(Material shown)

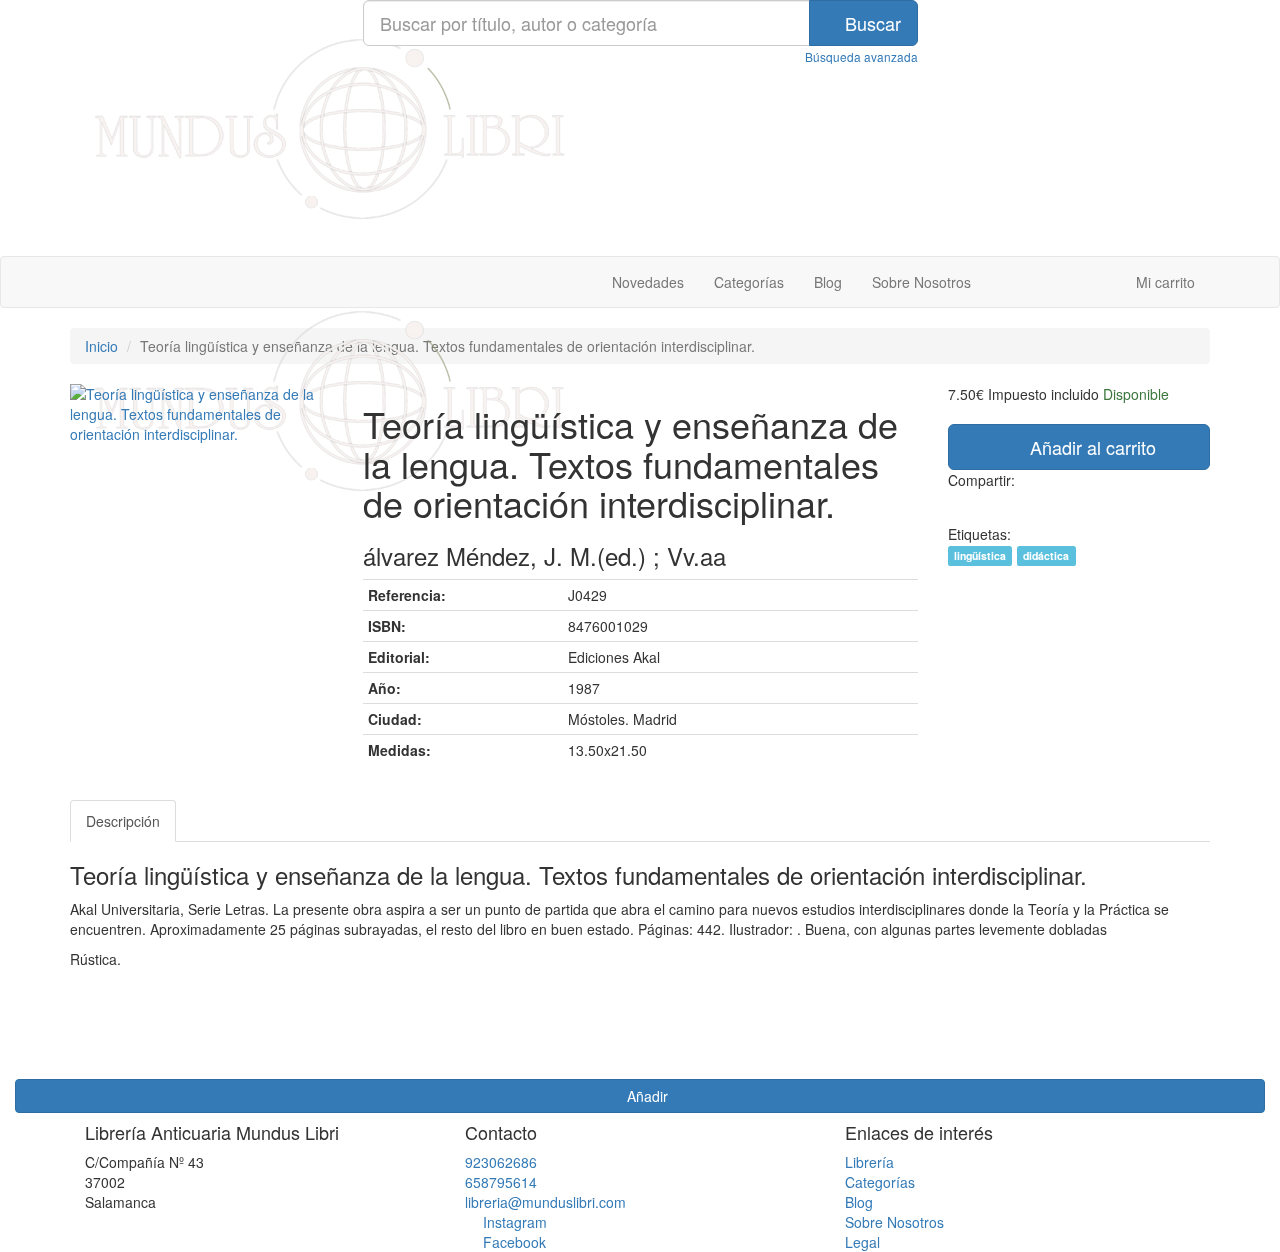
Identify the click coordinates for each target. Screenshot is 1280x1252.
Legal (862, 1242)
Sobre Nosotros (921, 282)
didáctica (1046, 555)
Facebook (514, 1242)
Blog (828, 282)
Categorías (749, 282)
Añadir (645, 1096)
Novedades (648, 282)
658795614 (501, 1182)
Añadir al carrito (1090, 447)
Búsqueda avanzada (861, 56)
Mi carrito (1163, 282)
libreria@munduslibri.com (545, 1202)
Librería (869, 1162)
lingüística (980, 555)
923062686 (501, 1162)
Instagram (515, 1222)
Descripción (123, 821)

(End Material shown)

Set out the material once more, exact in every line, with no images.

Completed exercise:
Identify the click coordinates for each target. Screenshot is 1280x1252.
Legal (862, 1242)
Sobre Nosotros (921, 282)
didáctica (1046, 555)
Facebook (514, 1242)
Blog (828, 282)
Categorías (749, 282)
Añadir (645, 1096)
Novedades (648, 282)
658795614 (501, 1182)
Añadir al carrito (1090, 447)
Búsqueda avanzada (861, 56)
Mi carrito (1163, 282)
libreria@munduslibri.com (545, 1202)
Librería (869, 1162)
lingüística (980, 555)
923062686 (501, 1162)
Instagram (515, 1222)
Descripción (123, 821)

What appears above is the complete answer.